I disagree with this.  Dispatch on multiple arguments is not 
inconsistent with Java-style OOP.  It would be called "function 
overloading".

I don't know if there are languages that do this (i.e. do function 
overloading based on run-time type, rather than declared type), but 
that's likely because I don't know a lot of languages, not because they 
don't exist.

The big advantage of Java-style OOP is that it allows a clear definition 
of what is needed in order to be a valid descendant class.  For example, 
if I want to be a descendant of a "vector", I would need to implement 
index lookup and assignment, a way to print when in a data.frame, etc.

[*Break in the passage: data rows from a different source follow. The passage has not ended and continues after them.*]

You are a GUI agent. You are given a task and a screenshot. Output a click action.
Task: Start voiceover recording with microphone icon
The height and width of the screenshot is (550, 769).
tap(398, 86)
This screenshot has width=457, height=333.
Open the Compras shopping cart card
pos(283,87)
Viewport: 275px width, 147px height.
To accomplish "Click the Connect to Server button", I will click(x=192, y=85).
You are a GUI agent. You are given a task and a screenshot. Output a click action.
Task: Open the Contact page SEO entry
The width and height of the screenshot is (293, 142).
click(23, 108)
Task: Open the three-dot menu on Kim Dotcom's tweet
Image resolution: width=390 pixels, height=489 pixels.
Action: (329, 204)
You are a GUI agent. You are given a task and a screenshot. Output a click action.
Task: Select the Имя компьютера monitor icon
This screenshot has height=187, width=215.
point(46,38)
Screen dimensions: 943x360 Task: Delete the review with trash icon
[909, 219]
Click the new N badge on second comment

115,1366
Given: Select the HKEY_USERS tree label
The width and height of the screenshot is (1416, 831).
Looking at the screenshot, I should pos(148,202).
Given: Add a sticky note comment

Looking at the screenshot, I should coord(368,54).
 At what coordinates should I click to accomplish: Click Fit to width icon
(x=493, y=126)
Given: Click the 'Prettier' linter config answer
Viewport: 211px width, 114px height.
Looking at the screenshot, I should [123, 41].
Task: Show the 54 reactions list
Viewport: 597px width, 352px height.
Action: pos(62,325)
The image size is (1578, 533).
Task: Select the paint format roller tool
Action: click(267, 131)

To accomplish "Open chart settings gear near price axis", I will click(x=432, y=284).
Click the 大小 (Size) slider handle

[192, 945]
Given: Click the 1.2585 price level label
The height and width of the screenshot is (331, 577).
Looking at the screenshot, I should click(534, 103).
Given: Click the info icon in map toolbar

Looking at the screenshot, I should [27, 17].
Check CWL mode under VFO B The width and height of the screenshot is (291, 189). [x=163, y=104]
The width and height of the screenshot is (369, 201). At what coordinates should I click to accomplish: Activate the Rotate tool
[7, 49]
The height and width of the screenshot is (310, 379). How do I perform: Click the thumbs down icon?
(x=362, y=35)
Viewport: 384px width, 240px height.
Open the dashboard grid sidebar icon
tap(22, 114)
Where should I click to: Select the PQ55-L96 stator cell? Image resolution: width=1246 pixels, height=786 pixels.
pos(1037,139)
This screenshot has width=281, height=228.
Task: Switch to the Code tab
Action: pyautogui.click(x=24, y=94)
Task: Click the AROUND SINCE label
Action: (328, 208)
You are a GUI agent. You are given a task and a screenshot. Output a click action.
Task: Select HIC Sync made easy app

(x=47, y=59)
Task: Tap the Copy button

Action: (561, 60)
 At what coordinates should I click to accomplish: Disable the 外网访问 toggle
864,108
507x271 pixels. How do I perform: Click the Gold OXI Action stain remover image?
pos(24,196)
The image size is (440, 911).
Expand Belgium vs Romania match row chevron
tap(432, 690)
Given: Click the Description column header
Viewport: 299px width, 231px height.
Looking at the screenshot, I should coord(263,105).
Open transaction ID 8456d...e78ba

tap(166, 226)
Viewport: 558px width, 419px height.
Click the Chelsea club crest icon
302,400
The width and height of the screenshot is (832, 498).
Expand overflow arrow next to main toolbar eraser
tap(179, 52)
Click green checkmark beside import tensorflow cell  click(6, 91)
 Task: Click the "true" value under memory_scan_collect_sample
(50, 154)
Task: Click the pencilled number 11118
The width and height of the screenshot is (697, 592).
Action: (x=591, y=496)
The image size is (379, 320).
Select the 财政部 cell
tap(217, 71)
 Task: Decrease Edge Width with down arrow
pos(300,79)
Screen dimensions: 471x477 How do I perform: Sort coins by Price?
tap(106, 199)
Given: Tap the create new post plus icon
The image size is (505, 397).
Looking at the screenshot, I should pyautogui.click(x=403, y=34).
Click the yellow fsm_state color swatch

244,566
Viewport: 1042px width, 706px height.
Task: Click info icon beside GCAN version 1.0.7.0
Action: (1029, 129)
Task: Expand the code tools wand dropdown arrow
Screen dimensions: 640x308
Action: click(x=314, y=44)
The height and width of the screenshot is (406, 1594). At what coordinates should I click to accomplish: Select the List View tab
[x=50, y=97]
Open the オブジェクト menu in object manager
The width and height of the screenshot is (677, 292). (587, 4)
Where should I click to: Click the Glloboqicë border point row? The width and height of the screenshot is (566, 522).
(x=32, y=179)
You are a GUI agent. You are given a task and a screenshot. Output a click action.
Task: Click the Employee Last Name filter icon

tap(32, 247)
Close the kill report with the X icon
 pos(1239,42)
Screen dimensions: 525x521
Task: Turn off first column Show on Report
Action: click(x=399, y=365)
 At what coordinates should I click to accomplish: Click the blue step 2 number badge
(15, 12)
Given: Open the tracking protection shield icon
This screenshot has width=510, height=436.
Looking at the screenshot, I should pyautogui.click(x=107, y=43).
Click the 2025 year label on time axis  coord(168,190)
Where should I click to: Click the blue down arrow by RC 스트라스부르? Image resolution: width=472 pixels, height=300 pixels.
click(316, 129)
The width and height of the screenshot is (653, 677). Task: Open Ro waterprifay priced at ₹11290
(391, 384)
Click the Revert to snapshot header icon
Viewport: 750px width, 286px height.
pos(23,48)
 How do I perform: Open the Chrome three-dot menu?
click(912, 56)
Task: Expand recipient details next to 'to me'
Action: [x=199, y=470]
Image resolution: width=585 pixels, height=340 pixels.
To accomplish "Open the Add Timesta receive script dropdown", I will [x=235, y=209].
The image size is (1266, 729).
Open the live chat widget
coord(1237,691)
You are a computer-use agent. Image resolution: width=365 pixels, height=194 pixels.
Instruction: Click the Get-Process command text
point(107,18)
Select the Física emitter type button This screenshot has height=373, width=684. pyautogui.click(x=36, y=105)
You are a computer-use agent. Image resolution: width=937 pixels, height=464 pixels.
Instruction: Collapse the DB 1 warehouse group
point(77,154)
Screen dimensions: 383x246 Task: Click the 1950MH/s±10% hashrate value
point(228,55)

With S4, it's not so clear what my class needs to do to be a vector. 
Suppose I call my class myVector, and get it working, submitted to CRAN, 
etc.

Independently, you create a new generic that is supposed to work on 
vectors.  You are unaware of my work, so you don't create a method for 
MyVector, and I'm unaware of your work so I don't create one either. 
When someone else tries to use both of our packages, they don't work 
together.

In Java-style OOP, on the other hand, you couldn't change the 
requirements for MyVector.  If it did the things that were required by 
the original class definition properly, then it would work with your 
code (since you couldn't require anything beyond the original 
definition).  If you needed methods not in the original, you would have 
to declare a new class, and there wouldn't be a risk of a third party 
getting burned by mixing my code with yours.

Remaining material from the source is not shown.